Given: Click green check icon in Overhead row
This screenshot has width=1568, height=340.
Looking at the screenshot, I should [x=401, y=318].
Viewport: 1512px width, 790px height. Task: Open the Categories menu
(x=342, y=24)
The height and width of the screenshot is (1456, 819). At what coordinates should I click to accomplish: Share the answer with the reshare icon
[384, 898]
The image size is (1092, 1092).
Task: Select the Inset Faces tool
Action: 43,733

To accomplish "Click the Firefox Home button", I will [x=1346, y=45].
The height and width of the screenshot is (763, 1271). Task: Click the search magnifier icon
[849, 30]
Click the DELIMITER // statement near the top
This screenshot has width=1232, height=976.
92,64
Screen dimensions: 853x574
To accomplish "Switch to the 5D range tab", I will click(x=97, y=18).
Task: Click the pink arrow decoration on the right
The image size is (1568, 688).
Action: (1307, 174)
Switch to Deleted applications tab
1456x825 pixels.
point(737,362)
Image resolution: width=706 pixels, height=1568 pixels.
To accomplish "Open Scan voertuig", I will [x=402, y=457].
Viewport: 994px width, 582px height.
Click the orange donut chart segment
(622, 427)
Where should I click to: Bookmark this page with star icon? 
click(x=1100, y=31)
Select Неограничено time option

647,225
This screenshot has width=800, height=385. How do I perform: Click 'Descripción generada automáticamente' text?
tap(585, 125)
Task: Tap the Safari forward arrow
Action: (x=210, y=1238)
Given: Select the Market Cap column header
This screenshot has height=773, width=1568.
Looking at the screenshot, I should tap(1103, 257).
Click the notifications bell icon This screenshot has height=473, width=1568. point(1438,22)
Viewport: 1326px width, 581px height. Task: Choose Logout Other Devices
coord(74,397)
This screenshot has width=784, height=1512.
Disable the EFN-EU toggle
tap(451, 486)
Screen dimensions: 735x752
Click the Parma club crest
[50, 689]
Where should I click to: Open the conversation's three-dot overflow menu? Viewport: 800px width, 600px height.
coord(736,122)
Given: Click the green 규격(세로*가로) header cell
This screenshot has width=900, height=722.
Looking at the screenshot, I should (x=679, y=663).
-*-
__Your assignment__. Only the lines from the one with "Disable the EFN-EU toggle" through the end of the records above are to be copied, exactly as written.

__Response to this task__.
Disable the EFN-EU toggle
tap(451, 486)
Screen dimensions: 735x752
Click the Parma club crest
[50, 689]
Where should I click to: Open the conversation's three-dot overflow menu? Viewport: 800px width, 600px height.
coord(736,122)
Given: Click the green 규격(세로*가로) header cell
This screenshot has width=900, height=722.
Looking at the screenshot, I should (x=679, y=663).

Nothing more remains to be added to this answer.